SOURCE>
_ _ _

BookmarkSubscribeRSS Feed
SannaSanna
Quartz | Level 8

 

Hello-

 

I would really appreciate some tips and assistance.

I have been working on this for almost a week and cant seem to be able to write SQL code that covers all of the scenarios below.  (trying to merge between start and end dates)   I'm clueless on how to write the statement for Scenario 3 and Scenario 4.   Can anyone provide me with some pointers.   Thank you.

 

 

 

PROC SQL;

                CREATE TABLE NEW AS

                SELECT *

FROM ENR AS E LEFT JOIN PRO AS P

                ON E.IDKEY=P.IDKEY

AND (P.PGM_END BETWEEN E.ENR_START AND E.ENR_END)

OR

(P.PGM_START BETWEEN E.ENR_START AND E.ENR_END)

OR

 

 

Scenario 1:         

       |____enrollment_____|     

|___Program______|

 

 Scenario 2:

             

|____enrollment_____|     

       |___Program______|

 

 Scenario 3:

             

       |__enrollment__|    

|__________Program_________|

 

  Scenario 4:

             

|__________Enrollment_________|

   

       |__Program__|

 

 

15 REPLIES 15
PGStats
Opal | Level 21

The expression to cover all scenarios is:

 

PROC SQL;
CREATE TABLE NEW AS
SELECT *
FROM ENR AS E LEFT JOIN PRO AS P
ON E.IDKEY=P.IDKEY and
p.pgm_start <=e.enr_end and p.pgm_end >= e.enr_start;
quit;

 

PG
SannaSanna
Quartz | Level 8
Hi PG- Thanks so much for looking at my data problem. This semi-worked. The issue is that there could be multiple rows of PGM records and the ENR record is being multiplied by the number of PGM records that qualify. In these instances, is it possible to set up a 'tie breaker'? Meaning have the ENR record only join to the most recent (descending) date of the PGM record? Thank you so much!

_ _ _

Extracted data entries:
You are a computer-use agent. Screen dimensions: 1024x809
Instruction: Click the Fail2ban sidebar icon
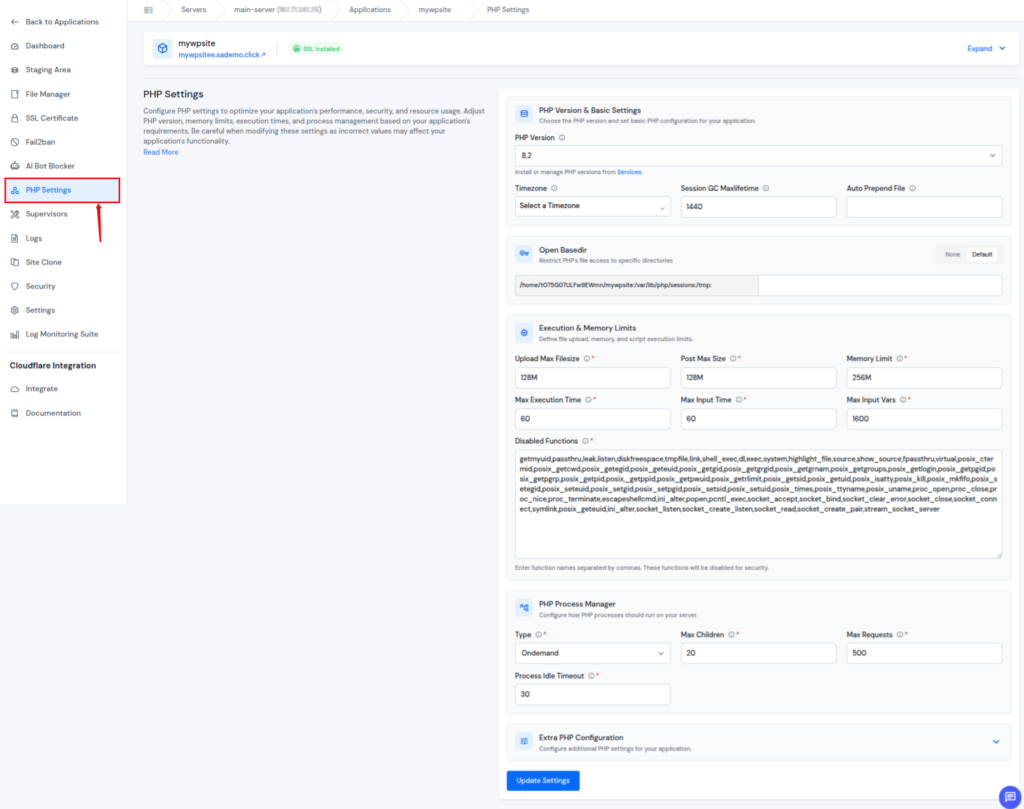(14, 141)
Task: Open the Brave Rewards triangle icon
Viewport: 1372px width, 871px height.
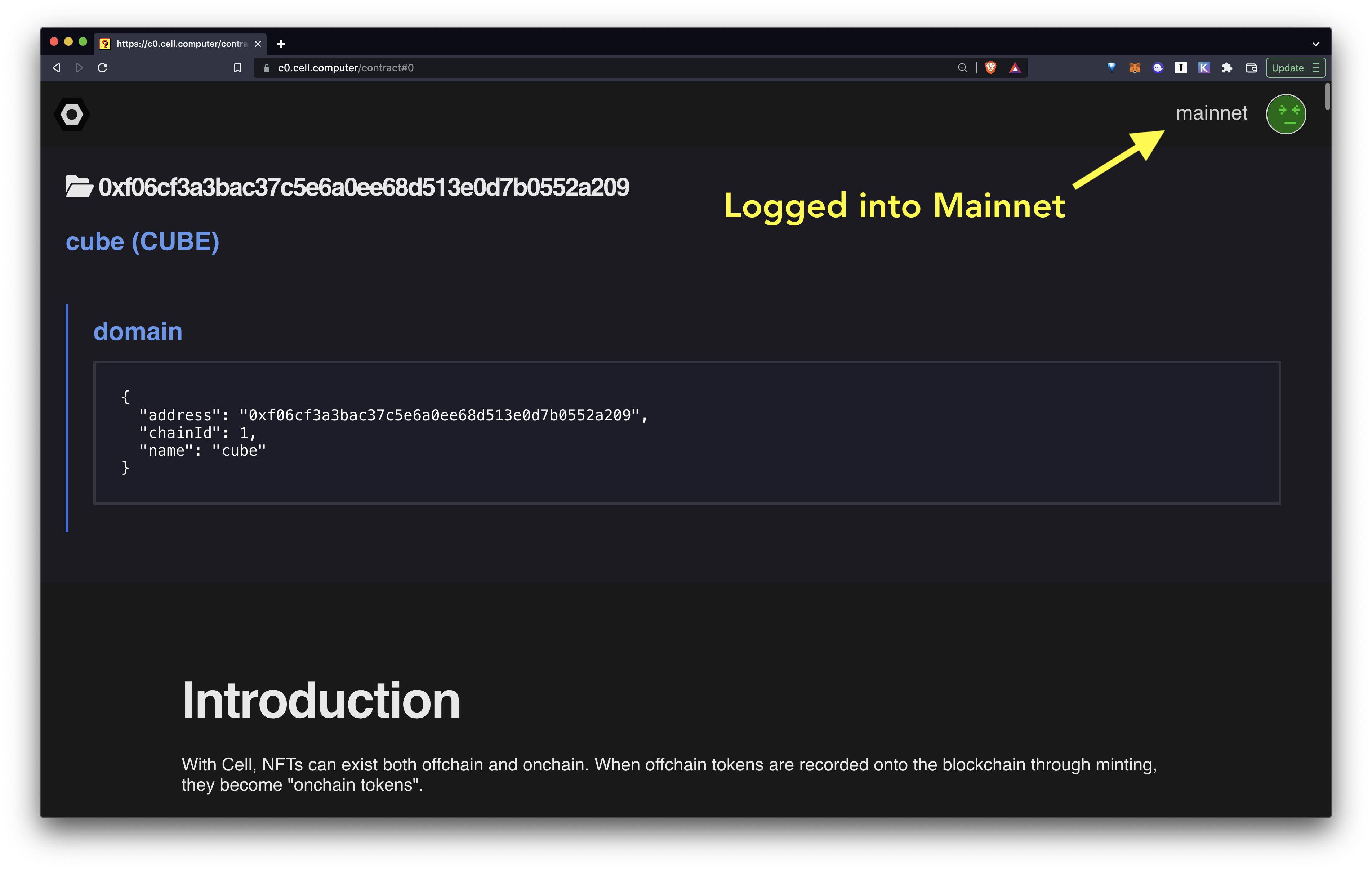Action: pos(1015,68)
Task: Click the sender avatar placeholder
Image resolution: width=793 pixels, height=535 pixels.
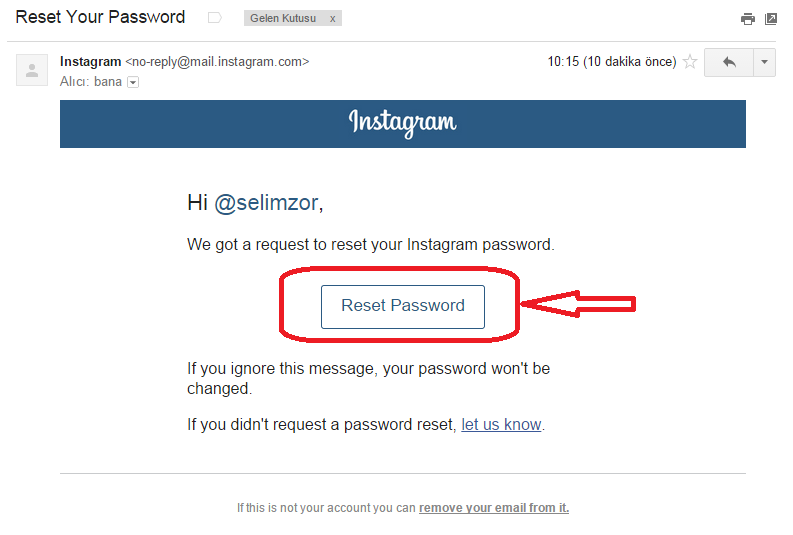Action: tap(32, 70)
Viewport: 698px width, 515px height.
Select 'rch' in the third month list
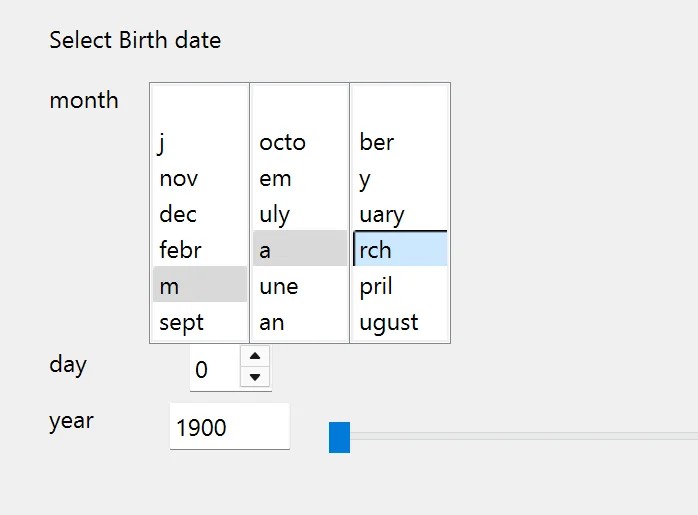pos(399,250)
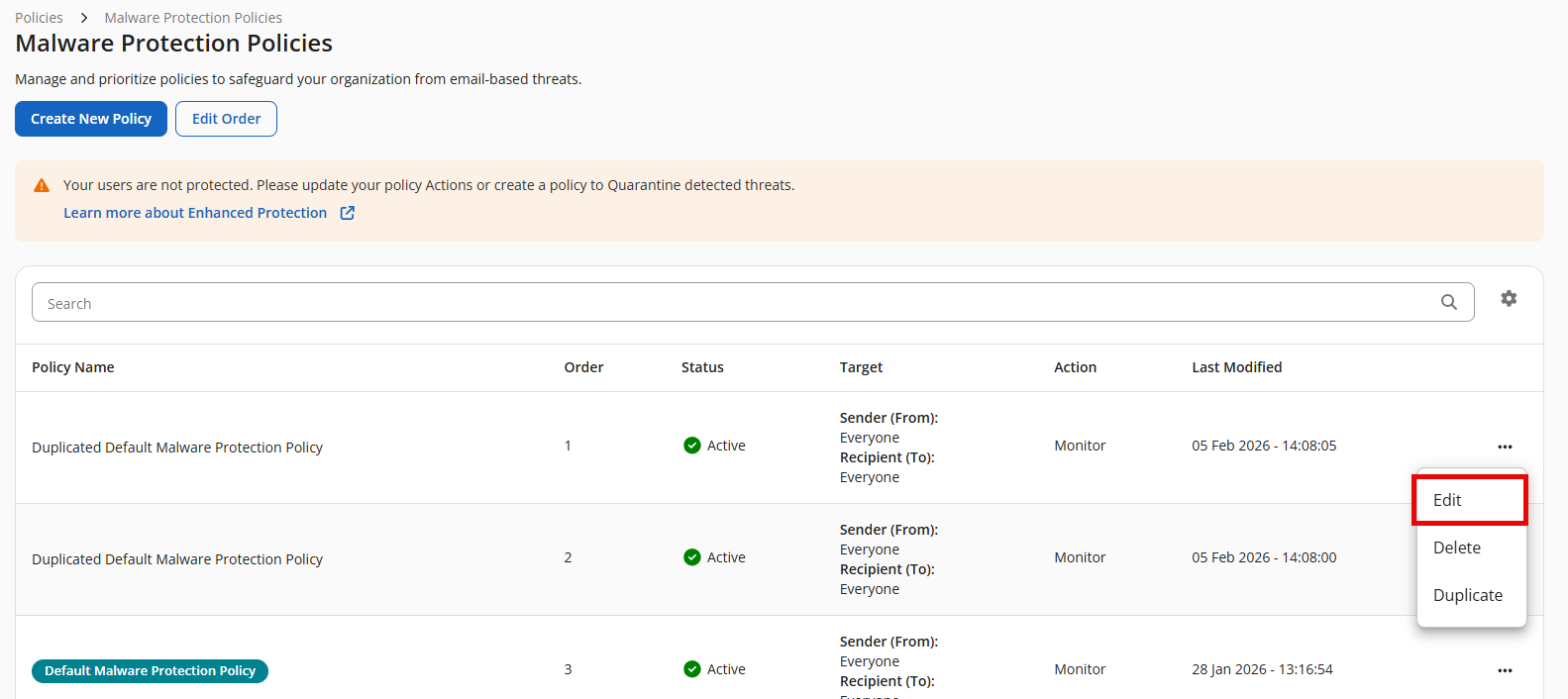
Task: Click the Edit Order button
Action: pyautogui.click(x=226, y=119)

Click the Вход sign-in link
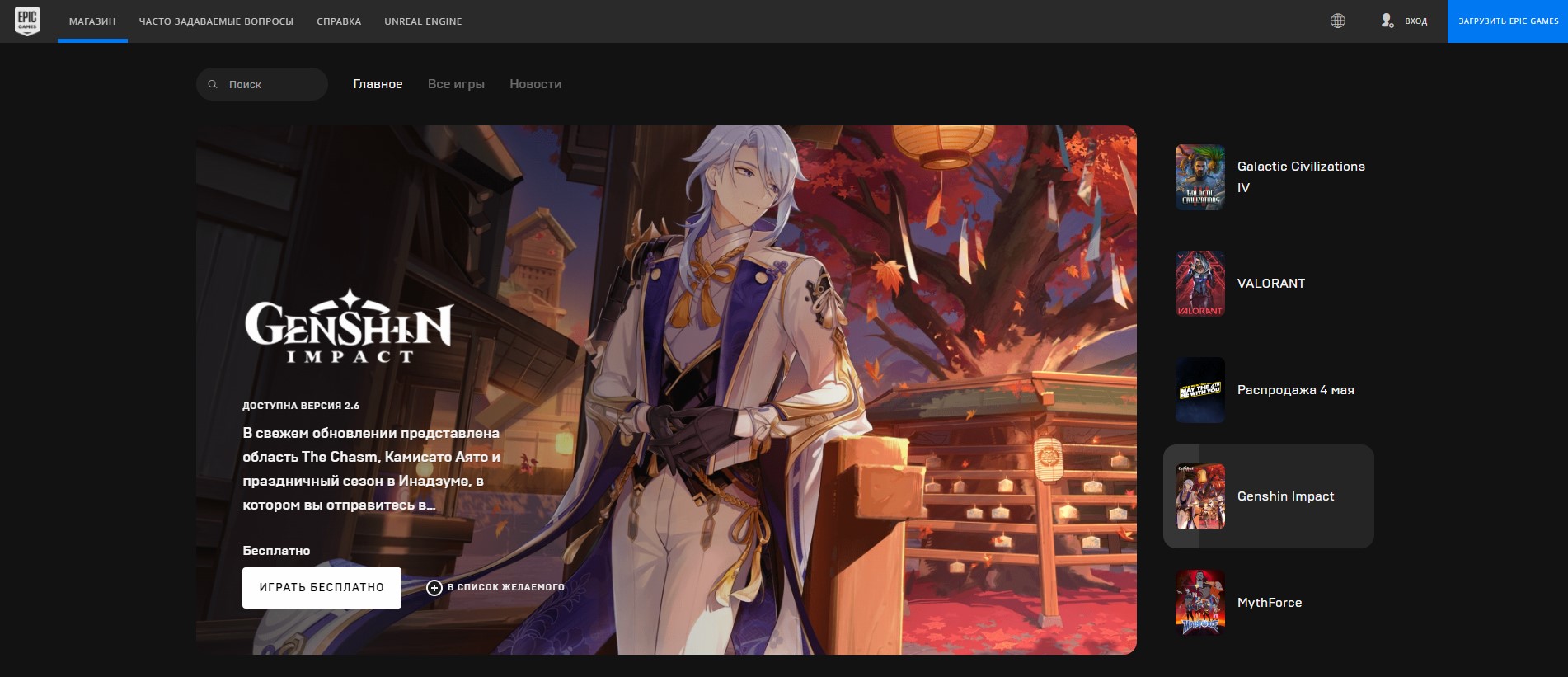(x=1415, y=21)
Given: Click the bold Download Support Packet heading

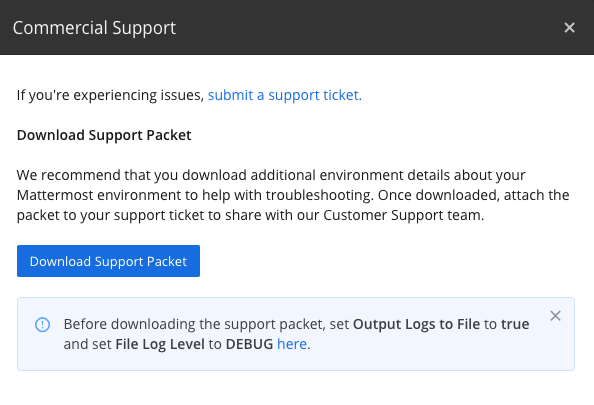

_ _ _

WHAT NEEDS TO BE DONE> In the SQL forum thread, what two date conditions does the reply join on, along with matching IDKEY values, to cover all four scenarios?

THE OUTPUT> p.pgm_start <=e.enr_end and p.pgm_end >= e.enr_start